May 18 in History

Friday, May 18, 2012

1302 - The weaver Peter de Coningk led a massacre of the Flemish oligarchs. 

1642 - Montreal, Canada, was founded. 

1643 - Queen Anne, the widow of Louis XIII, was granted sole and absolute power as regent by the Paris parliament, overriding the late king's will. 

1652 - In Rhode Island, a law was passed that made slavery illegal in North America. It was the first law of its kind. 

1792 - Russian troops invaded Poland. 

1798 - The first Secretary of the U.S. Navy was appointed. He was Benjamin Stoddert. 

1802 - Great Britain declared war on Napoleon's France. 

1804 - Napoleon Bonaparte was proclaimed emperor by the French Senate. 

1828 - Battle of Las Piedras ended the conflict between Uruguay and Brazil. 

1896 - The U.S. Supreme court upheld the "separate but equal" policy in the Plessy vs.
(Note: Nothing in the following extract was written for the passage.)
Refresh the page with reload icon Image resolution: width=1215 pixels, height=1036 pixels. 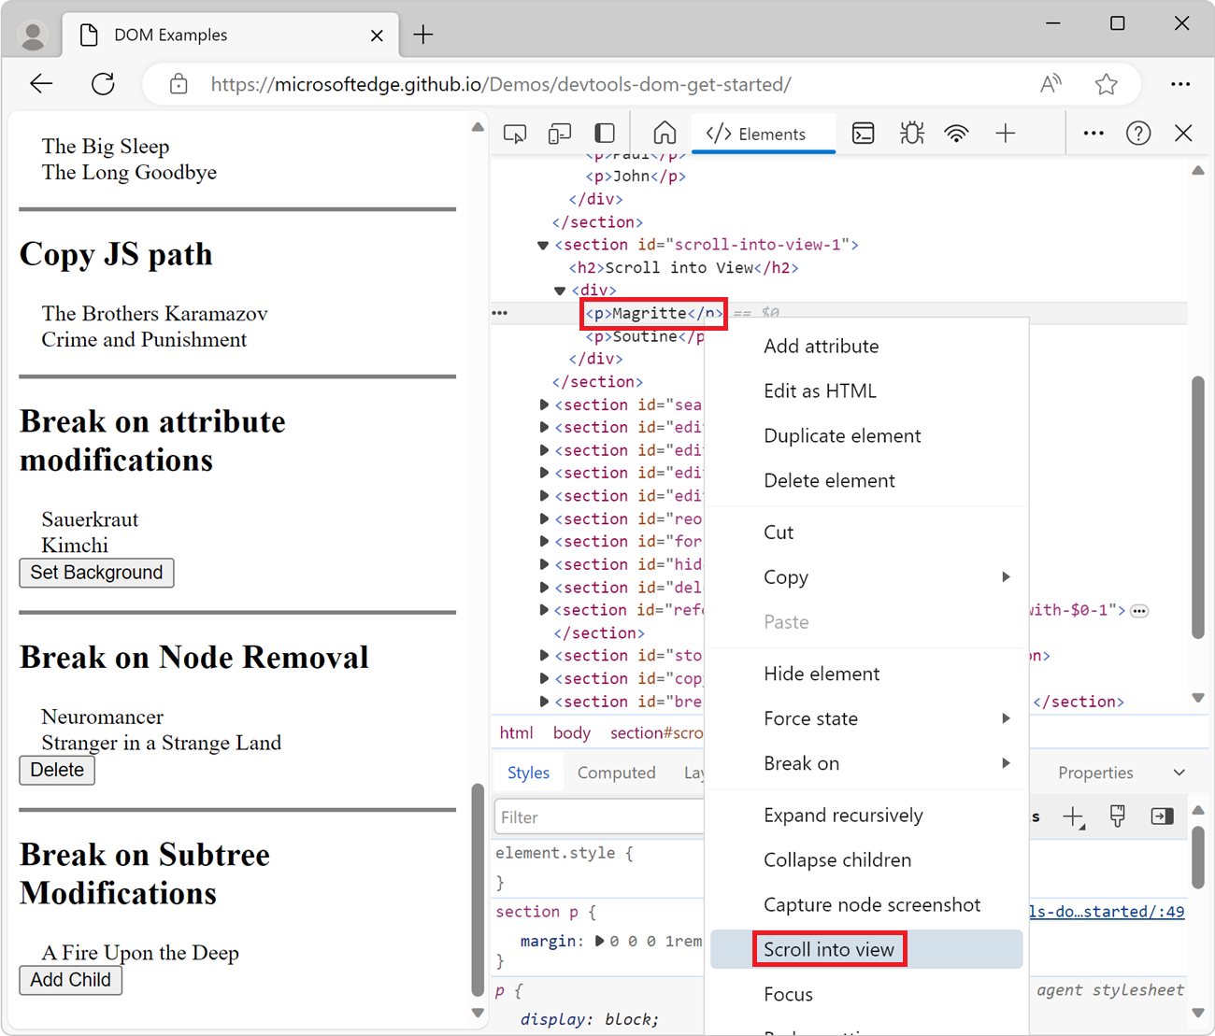click(103, 84)
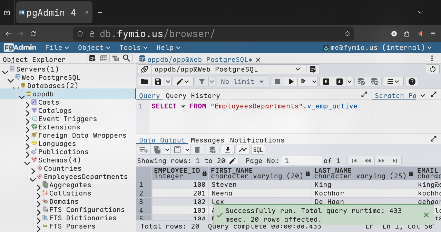The height and width of the screenshot is (232, 441).
Task: Open the No limit rows dropdown
Action: point(242,82)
Ferguson decision. The ruling was overturned 58 years later with Brown vs. Board of Education. 

1897 - A public reading of Bram Stoker's new novel, "Dracula, or, The Un-dead," was performed in London. 

1904 - Brigand Raizuli kidnapped American Ion H. Perdicaris in Morocco. 
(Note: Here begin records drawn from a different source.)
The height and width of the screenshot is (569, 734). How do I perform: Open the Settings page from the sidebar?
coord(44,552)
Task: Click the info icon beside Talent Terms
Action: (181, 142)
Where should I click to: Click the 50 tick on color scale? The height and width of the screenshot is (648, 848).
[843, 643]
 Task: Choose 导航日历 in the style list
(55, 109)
1917 - The U.S. Congress passed the Selective Service act, which called up soldiers to fight in World War I. 

1926 - Evangelist Aimee Semple McPherson vanished while visiting a beach in Venice, CA. She reappeared a month later with the claim that she had been kidnapped. 

1931 - Japanese pilot Seiji Yoshihara crashed his plane in the Pacific Ocean while trying to be the first to cross the ocean nonstop. He was picked up seven hours later by a passing ship. 

1933 - The Tennessee Valley Authority was created. 

1934 - The U.S. Congress approved an act, known as the "Lindberg Act," that called for the death penalty in interstate kidnapping cases. 

1942 - New York ended night baseball games for the duration of World War II. 

1944 - Monte Cassino, Europe's oldest Monastic house, was finally captured by the Allies in Italy. 

1949 - Antiquarian Booksellers Association of America was incorporated 

1951 - The United Nations moved its headquarters to New York City. 

1953 - The first woman to fly faster than the speed of sound, Jacqueline Cochran, piloted an F-86 Sabrejet over California at an average speed of 652.337 miles-per-hour. 

1974 - India became the sixth nation to explode an atomic bomb. 

1980 - Mt. Saint Helens erupted in Washington state. 57 people were killed and 3 billion in damage was done. 

1983 - The U.S. Senate revised immigration laws and gave millions of illegal aliens legal status under an amnesty program. 

1994 - Israel's three decades of occupation in the Gaza Strip ended as Israeli troops completed their withdrawal and Palestinian authorities took over. 

1998 - The U.S. federal government and 20 states filed a sweeping antitrust case against Microsoft Corp., saying the computer software company had a "choke hold" on competitors which denied consumer choices by controlling 90% of the software market. 

1998 - U.S. federal officials arrested more than 130 people and seized $35 million. This was the end to an investigation of money laundering being done by a dozen Mexican banks and two drug-smuggling cartels.